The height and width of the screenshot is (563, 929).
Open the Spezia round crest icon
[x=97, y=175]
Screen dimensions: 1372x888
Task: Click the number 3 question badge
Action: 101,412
★ ★ ★
▸ The task: Repeat the data word for word.

▸ Answer space:
The height and width of the screenshot is (563, 929).
Open the Spezia round crest icon
[x=97, y=175]
Screen dimensions: 1372x888
Task: Click the number 3 question badge
Action: 101,412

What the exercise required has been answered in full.